Najat Vallaud-Belkacem: The One Who Persevered
By: Nana Osei/Arab America Contributing Editor
Who is Najat Vallaud-Belkacem? She became the first woman to gain the title Minister of National Education and Research of France. Before that, she was the Minister of Women’s Affairs, Minister of Youth Affairs and Sports, and even started off as a government spokesperson.
However, the road to her success and prestige was not an easy one. She had to endure economic struggle, racism, and more to become who she is today. This is her story.
Where it all began
Najat was born on October 4th, 1977. Her place of origin is a village called Bni Chicker which is located in the Morrocan countryside by Nador of the Rif Region. She lived in a battered, isolated farmhouse that was shared between her grandparents, mother, and siblings. Her father had immigrated to a French town called Abbeville in order to find work in construction so that he could support his family. She was the second child out of seven, but as we know that didn’t stop her from standing out.
As a child, she worked as a shepherd girl and even traveled long distances to bring water from the well for her family. The life of a shepherd is extremely hard work. They must watch over their flock 24/7 and protect them from predators. For a child, this is an enormous responsibility but Najat could take on anything she put her mind to even so young. Her family was extremely poor and as such, she had to do whatever she could to support them from an early age.
At the age of five in 1982, she left her small village in Morroco forever. Her father had found a job at a French Car Manufacturer. He now wanted his wife and children to join him, so they immigrated to the suburbs of Amiens. The journey from Morroco to France was an extensive and difficult one.

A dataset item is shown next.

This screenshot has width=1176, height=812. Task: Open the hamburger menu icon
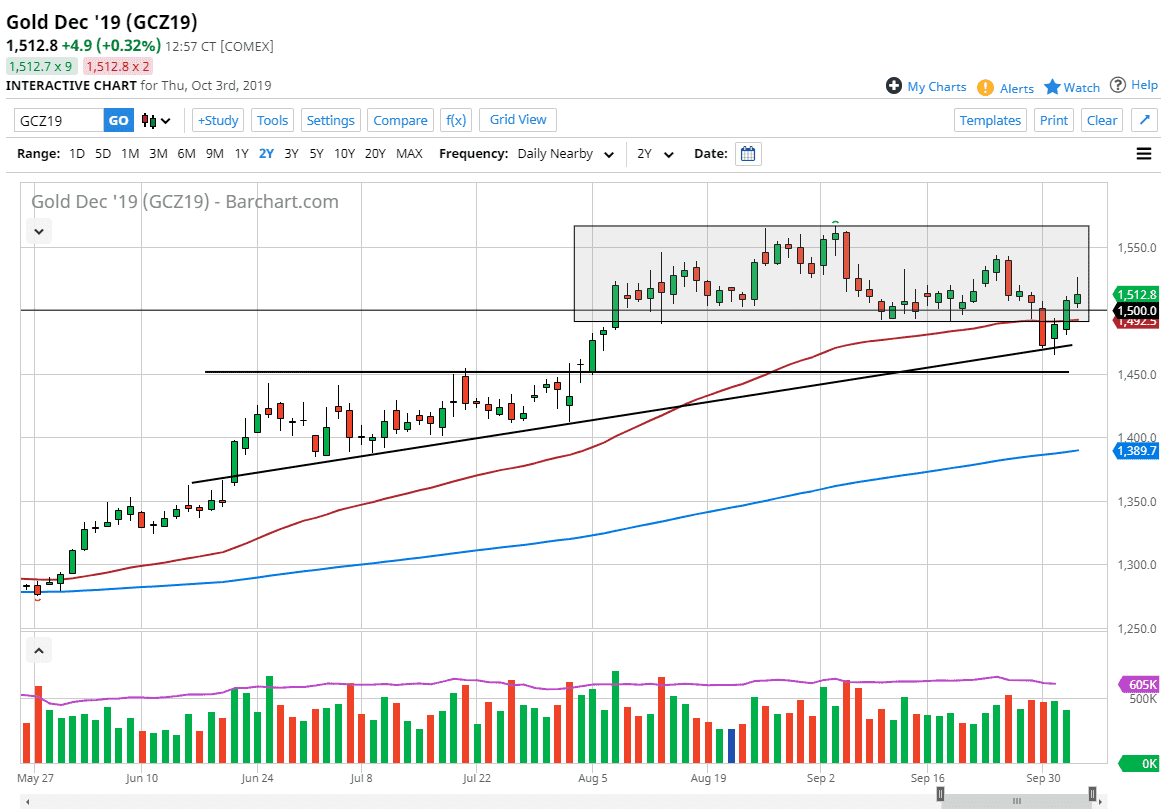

However, situating to a whole new country away from everything is even harder.
New Life in France
Najat has said, “The fact of leaving one’s country, one’s family, one’s root can be painful. My father had already found his place, but for us, for my mother, it was very difficult to get our bearings.” She was in a new environment with a culture, hierarchy, and even language that she did not understand. Najat was also surprised by how advanced the technology in France was compared to her barren countryside. Cars and telephones were all things that she had never seen, especially in such abundance.

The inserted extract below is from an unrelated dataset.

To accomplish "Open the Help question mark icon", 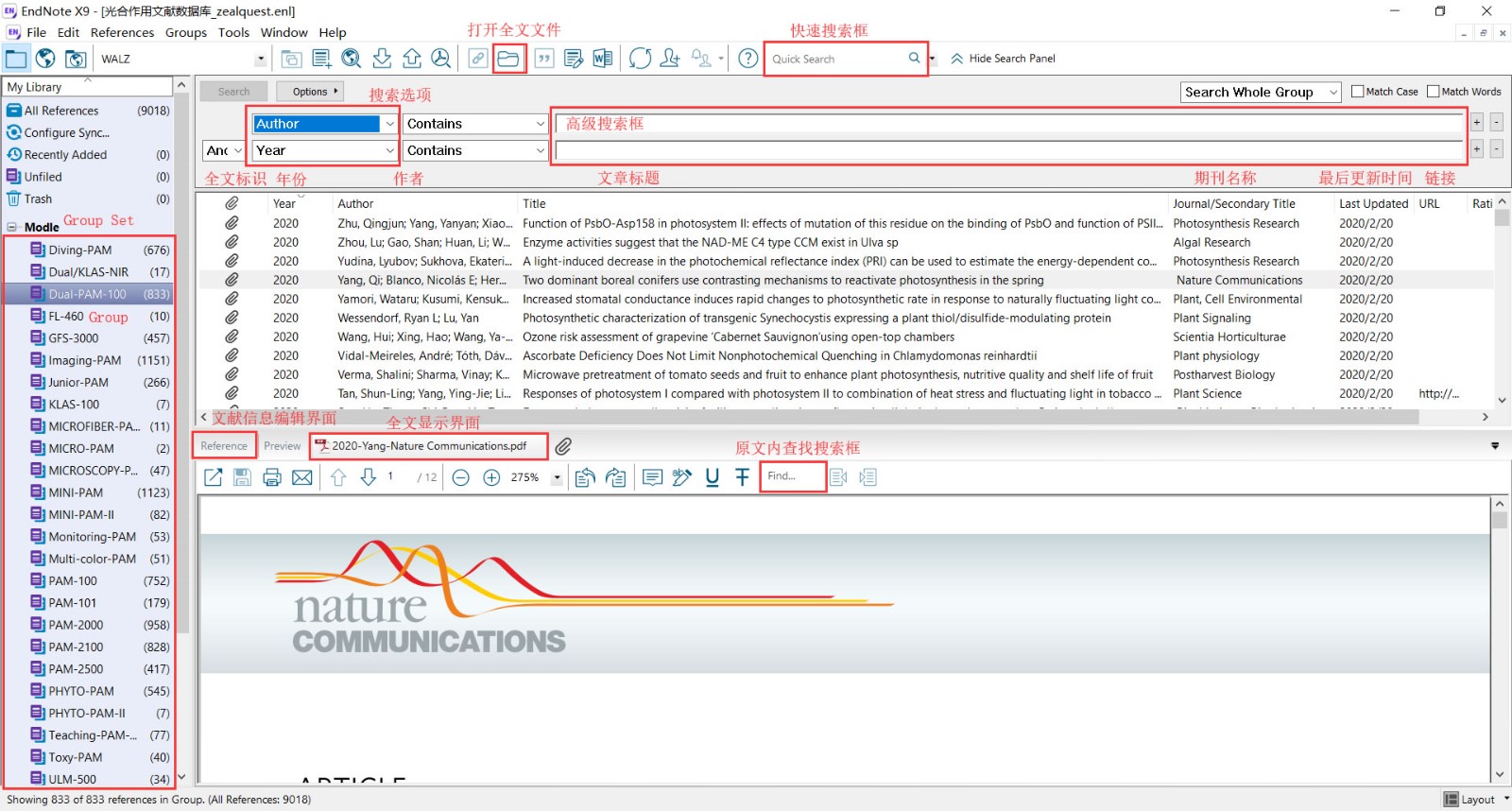I will (x=747, y=59).
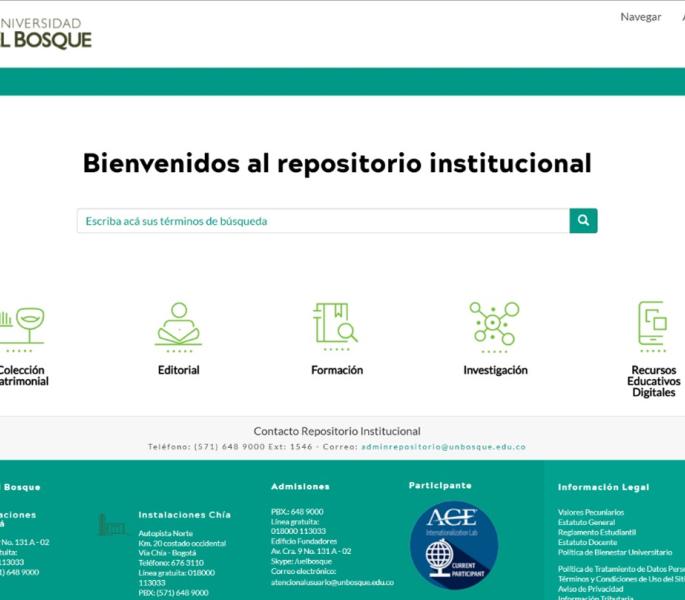
Task: Click the search magnifier button
Action: [583, 221]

However, while most would have been overwhelmed to the point of giving up, Najat chose to persevere. In her first year in France, she studied and practiced diligently until she was fluent in French. Sadly, even after learning the language of France throughout her young adulthood Najat had to endure racism and discrimination for simply being an immigrant with a monumental goal. However, this experience did not bring her down but pushed her even harder to become an advocate for minorities and social change.
While other people were living out their youth, Najat still continued to study. She even worked two jobs so that she could keep her parents from financial strain. Najat was very assiduous in her furthering her education. A fellow teacher even told her that she wouldn’t make it into a university. Her hard work paid off though as she graduated from the Paris Institute of Political Studies in 2002 at the age of 25 with a master’s in public administration.
The Political Journey Upward
After finishing University, she soon joined the Socialist Party to start her dream of making social change. During her time there, Najat fought for democracy, economic development, and minority rights.
In 2004 the Regional Council of Rhone-Alpes elected her as a councilwoman. She was moving up the political ladder fast and wasn’t planning on stopping. In 2007, she earned herself the job of spokeswomen for Ségolène Royal. Ségolène Royal was actually the first woman in France to be nominated as a presidential candidate which made her an amazing political connection.
In 2012, she became a Minister of Women’s Affairs. Interestingly, she was Starting her career as a Minister wasn’t easy at first for Najat. She had to endure both sexist and racist comments by other politicians. “I was called names and accused of trying to Islamise France,” she says. She still didn’t stop fighting for social justice and in 2012, she became the Minister of Women’s Affairs, Minister of Youth Affairs and Sports and Minister of City Affairs. No woman of France had done this before her and at such a considerably young age too.
Currently, Najat is taking a break from political life. She is working for political research and polling firm called Ispos. She’s even the CEO of the Global Affairs Commission.
The story of Najat Vallaud-Belkacem is one of empowerment and inspiration. If you’re looking to follow the steps of Najat, then, listen to her words for you, “I have always advised the youths to get involved in politics. The best way to be happy with your future is by playing a part in it. If you’re just a spectator of collective fate, you’re bound to feel frustrated.”